Ай-я лежала на полу. Ее неуклюже раскинутые голые ноги покрылись гусиной кожей. Левая рука спокойно покоилась на животе — туда и пришелся удар. Правая — откинутая за спину — все еще держала черепок разбитого вдребезги кувшина. Пролитый отвар наполнял хижину тяжелым хмельным духом. Так, бывало, пахло и в доме Илки, когда Гей не в меру баловался элем с кем-нибудь из приятелей. Тем же пузатым Ойнусом. Или Гансом.
Слезая с кровати, Илка осторожно перешагнула через неподвижное тело.
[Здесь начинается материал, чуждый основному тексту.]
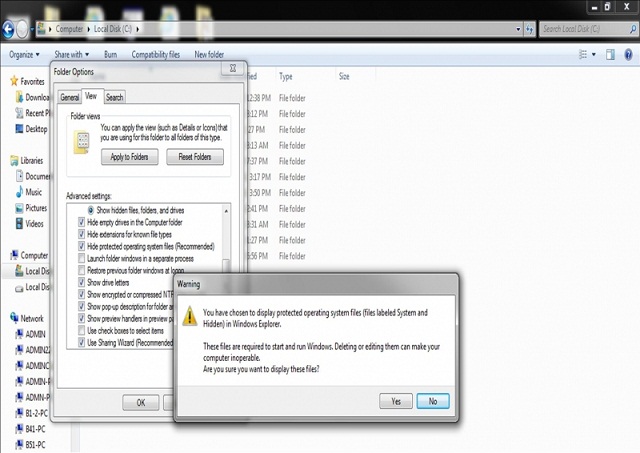Open the Organize dropdown menu

[26, 54]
— Жива. Куда денется? — пробормотала женщина. Она не испытывала жалости — лишь легкое чувство досады: а может, и впрямь стоило взять отвар, вернуться к Саю. («Гей-то с ним намучился, поди. А что толку, все одно помрет». Ее охватило странное ощущение — чувство обреченности приносило и неожиданное облегчение). — Не может! Ишь ты!
Илка вдруг дико расхохоталась, потом, подавив истерический смех, брезгливо взглянула на лежащую на полу Ай-ю. — Колдунья, тоже мне! — фыркнула Илка: была бы колдуньей («Мало ли что говорят»), так разве ж грохнулась этак, с одного-то удара? («Головой она шмякнулась, вот оно что»).
«Беременная она, — думала женщина, — а если колдунья, то ведь и сглазить может». Хмельные мысли легко перескакивали одна на другую.
Кружилась голова.
Женщина подошла к окну. За сплошной стеной дождя смутно угадывались темные фигуры сельчан. Чернел ствол дуба. Если выйти сейчас, то наверняка заметят. Никакой дождь не поможет. Будут потом языками чесать: мол, ходит такая-сякая к колдунье, одного, знать, поля ягодки-то… «Нет, — решила Илка, — не пойду».
— Ничего, Сай, я скоро, — прошептала она, подходя к полкам с кухонной утварью. Отыскала кувшин с элем («От Гвирнуса припрятала небось»), сняла его с полки. Сделала несколько крупных глотков.
«А ведь я, пожалуй, напьюсь», — мелькнуло в голове.
Дерево сопротивлялось. Руки, ноги скользили. Уже дважды, не успев добраться до первого яруса могучих ветвей, Гвирнус съезжал вниз. Рубаха изодралась в клочья. На груди и животе заалели свежие рубцы.
Соседи испуганно жались в стороне, но расходиться не спешили — в конце концов, если и Гвирнус последует за Гансом, то это будет не так уж и плохо. Совсем неплохо. Ишь какой смелый нашелся. Даже Питер, и тот отступился. А этот лезет. Упрямый. Да.
Тихо завывала Лита. Хромоножка сидел на земле с веревкой на шее и глупо таращился на дуб.
— А все из-за тебя, — в сердцах сказал Гвирнус.
Шум дождя поглотил его слова раньше, чем они успели достигнуть чьих-либо ушей. С третьей попытки нелюдим добрался-таки до ветвей и скрылся в листве.
Стоявшие внизу замерли.
— Второй, — пробормотала Норка.
— Туда ему и дорога!
— А может, найдет? — Лита внезапно перестала плакать, с надеждой посмотрела на дуб.
— Не-а, — протянул кто-то.
— Как бы его самого искать не пришлось…
— Не придется. Живучий…
— Ишь как льет! До нитки промок.
— Эй, Гвирнус, есть там кто?
— Нашел?
— Ага, — послышалось сверху. — Ловите!
Из ветвей в образовавшуюся у корней грязную лужу плюхнулся небольшой сверток.
— Это все? — крикнула Норка.
— Да.
— Слезай.
Норка подбежала к дереву, схватила брошенный нелюдимом сверток и отскочила назад.
— Ну-ка покажи, — потянулся к ней добрый десяток рук.